| 練習用本文 |

* * *

岐阜で活躍する女性の紹介
〜岐阜で活躍する女性からあなたへのメッセージ〜

「性別に関係なく活躍したい」
幸運に恵まれ、叶えた夢
「働くママ」として
これからも歩み続けたい


多治見市消防本部消防総務課主任 消防副士長 救急救命士
古川真夕(ふるかわ まゆ)さん(多治見市)

【2018年3月30日更新】

3人の女性消防士が所属する多治見市。その一人が消防副士長の古川真夕さんです。多治見市消防本部北消防署に勤務し、火災や救急、救助など、冷静で的確な判断が問われる現場で、命と向き合ってきました。現在は出産を控え、消防総務課に異動。産前休暇を取得中で、2年半後の職場復帰を目指しています。

真っ先に命に寄り添うため
救急救命士の資格を取得

 現在、女性の活躍が推進されている消防士ですが、2016年度には、全国の女性消防士をモデルにしたポスターなどに登場させてもらい、モチベーションが上がる良いきっかけになりました。「女性も消防士として活躍できるんだ」と、希望を与えられたらいいですね。
 私がこの道を歩み始めたのは、大学生のころです。医療分野の仕事に興味があり、地元の多治見市を離れ、救急救命士の資格を取得できる東京の大学に進みました。
 進学先を決める際、母親からは「医療分野の仕事に就きたいのなら、看護師はどう?」と勧められたこともあります。現場に出れば危険と隣り合わせの仕事ですから、心配だったのでしょう。それでも通報を受け、真っ先に要救助者の元へ駆けつける救急救命士への憧れが強く、また「男性が多い職場で、性別の違いに関係なく活躍したい」という思いもありました。私は頑固な性格ですから、夢を伝えて親を説得しました。
 当時はちょうど、女性消防士が生まれ始めたころでした。在学中、多治見市でも初めて女性消防士が誕生したと聞きました。「多治見市もついに、女性へ目を向けてくれたんだな」とうれしくなり、卒業したら地元へ戻ろうと決意しました。

* * *

コレクションから抜き出した記録:
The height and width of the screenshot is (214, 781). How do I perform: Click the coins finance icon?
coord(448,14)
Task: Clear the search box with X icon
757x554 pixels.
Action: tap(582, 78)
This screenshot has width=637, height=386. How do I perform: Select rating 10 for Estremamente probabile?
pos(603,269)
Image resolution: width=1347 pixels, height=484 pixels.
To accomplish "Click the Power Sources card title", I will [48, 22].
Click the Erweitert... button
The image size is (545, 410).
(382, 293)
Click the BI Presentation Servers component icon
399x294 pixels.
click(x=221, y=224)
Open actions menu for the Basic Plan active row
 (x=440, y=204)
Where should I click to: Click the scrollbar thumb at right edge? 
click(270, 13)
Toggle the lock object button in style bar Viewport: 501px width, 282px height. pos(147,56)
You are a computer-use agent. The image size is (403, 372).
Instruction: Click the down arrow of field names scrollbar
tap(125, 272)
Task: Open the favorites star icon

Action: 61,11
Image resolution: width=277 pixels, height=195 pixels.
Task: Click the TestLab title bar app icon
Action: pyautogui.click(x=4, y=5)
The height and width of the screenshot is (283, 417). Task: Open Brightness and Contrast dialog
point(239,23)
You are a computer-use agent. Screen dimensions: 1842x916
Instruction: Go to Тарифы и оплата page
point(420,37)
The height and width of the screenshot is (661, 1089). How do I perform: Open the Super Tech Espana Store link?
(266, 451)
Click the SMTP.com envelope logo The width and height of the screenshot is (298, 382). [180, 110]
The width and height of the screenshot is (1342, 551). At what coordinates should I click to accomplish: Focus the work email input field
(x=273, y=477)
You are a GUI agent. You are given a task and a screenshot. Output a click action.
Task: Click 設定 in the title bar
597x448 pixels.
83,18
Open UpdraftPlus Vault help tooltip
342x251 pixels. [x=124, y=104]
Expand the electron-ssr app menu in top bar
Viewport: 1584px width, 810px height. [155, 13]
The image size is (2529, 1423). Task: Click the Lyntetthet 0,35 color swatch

* * *

| 練習問題 |
1. 本文のうち、「現在、女性の活躍が推進されて」で始まって「夢を伝えて親を説得しました。」までの部分を、一字一句変えずに書き写してください。
2. 本文にある「私がこの道を歩み始めたのは、大学生のころです。」という文を英語に訳してください。
3. 本文によると、古川さんは何年後の職場復帰を目指していますか。

| 解答はこちら |
1.
現在、女性の活躍が推進されている消防士ですが、2016年度には、全国の女性消防士をモデルにしたポスターなどに登場させてもらい、モチベーションが上がる良いきっかけになりました。「女性も消防士として活躍できるんだ」と、希望を与えられたらいいですね。
 私がこの道を歩み始めたのは、大学生のころです。医療分野の仕事に興味があり、地元の多治見市を離れ、救急救命士の資格を取得できる東京の大学に進みました。
 進学先を決める際、母親からは「医療分野の仕事に就きたいのなら、看護師はどう?」と勧められたこともあります。現場に出れば危険と隣り合わせの仕事ですから、心配だったのでしょう。それでも通報を受け、真っ先に要救助者の元へ駆けつける救急救命士への憧れが強く、また「男性が多い職場で、性別の違いに関係なく活躍したい」という思いもありました。私は頑固な性格ですから、夢を伝えて親を説得しました。

2. I started down this path when I was a university student.

3. 2年半後です。